We'll be spending two nights in Singapore.  Already have a hotel booked.  We need a small up-to-date guidebook that has maps and covers major sights, but doesn't waste  a lot of size and weight on lodging information.  Any suggestions?


----------



## bass (Jan 2, 2012)

Judy,

Try Fodor's "Singapore's 25 Best"   What to See  Where to Go  What to Do

130 pages very compact and has a pull out map.  We used it last year when we visited Singapore.

Nancy


----------



## Judy (Jan 2, 2012)

I checked _Fodor's Singapore's 25 Best_ out of the library today.  I like it very much.  I can even read the maps without a magnifying glass!

But the latest edition I can find is 2009.  Is that the one you used, Nancy?  Did you find it out-of-date?


----------



## bass (Jan 3, 2012)

Judy,

Yes, the one I have is 2009.   I bought it at Borders before they closed last year.   I used it in Singapore last April.   Seemed pretty up to date.  

Nancy


----------



## colamedia (Jan 5, 2012)

2009 is probably OK for the historic landmarks (unless they have been closed down), but a lot of new major landmarks have opened, like Marina Bay Sands, which includes a lot of amazing book well in advance restaurants like Waku Ghin, Resorts World Sentosa which includes Universal Singapore.  If heights aren't a problem the Sands SkyPark will give you an amazing view (57 floors up)
http://www.yoursingapore.com/ is probably a good place to check for up to the minute ideas, and their online guide book, where you make your own guide up according to your interests can be printed out.  

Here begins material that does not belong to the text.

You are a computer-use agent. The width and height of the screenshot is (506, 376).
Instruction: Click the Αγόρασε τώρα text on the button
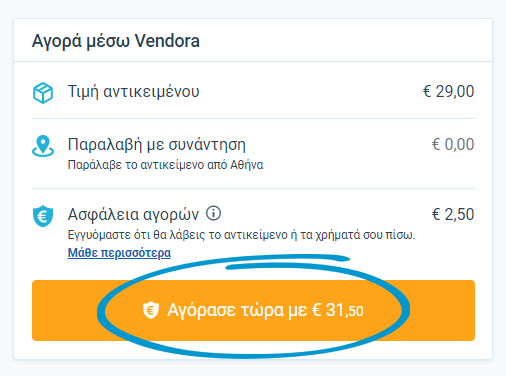point(225,310)
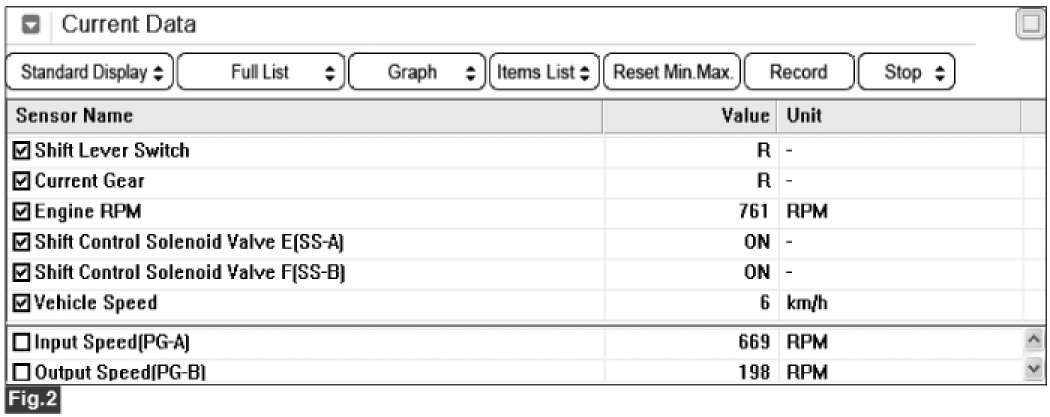Start recording with the Record button

(799, 72)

One thing to remember is Singapore is bascially hot all year, the main weather variation is the humidity level, afternoon storms are common in the wet season, you could almost set your watch by the storm clouds rolling in and dumping rain, then rolling on. What looks like an easy walk usually isn't due to the heat and/or humidity.  Use the taxi cabs, they are pretty cheap.  The MRT train system is very easy to use and very cheap, but it's mainly underground so you don't see much while you are using it, and you will almost always come out of the underground train station on the wrong side of where you thought you would be, delightful as exploring by accident can be, with your limited time, probably not the best use of your time. Buses/taxi's you see a lot more and you know which side you are on.


----------



## Judy (Jan 6, 2012)

Thank you.  I'm checking them out.


----------



## Passepartout (Jan 6, 2012)

Judy, if you are only going to be there 2 nights, you have probably already picked out the few 'must-do's' for your interests. I would probably print/copy the few pages that cover those sights then see the concierge at your hotel to get their recommendations for anything to add or remove from your list.

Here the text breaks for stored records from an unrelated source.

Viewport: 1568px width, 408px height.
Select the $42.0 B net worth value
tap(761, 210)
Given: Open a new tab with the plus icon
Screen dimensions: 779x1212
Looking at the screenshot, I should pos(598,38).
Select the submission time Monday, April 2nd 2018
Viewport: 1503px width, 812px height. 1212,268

Obviously, if you were going to be there longer, a longer list and carrying a guidebook would be of value, but for a couple of days, keep it simple.

I used to carry guidebooks, video and still cameras, printouts of everything I could scour from the internet when we traveled. Then I came to realize that I was seeing places through a viewfinder or constantly referring to a map or guidebook and not experiencing the culture that I was traveling to see.

Travel became a lot more fulfilling when I started seeing and interacting with the people rather than just seeing the 'sights'. 

Happy travels!

Jim


----------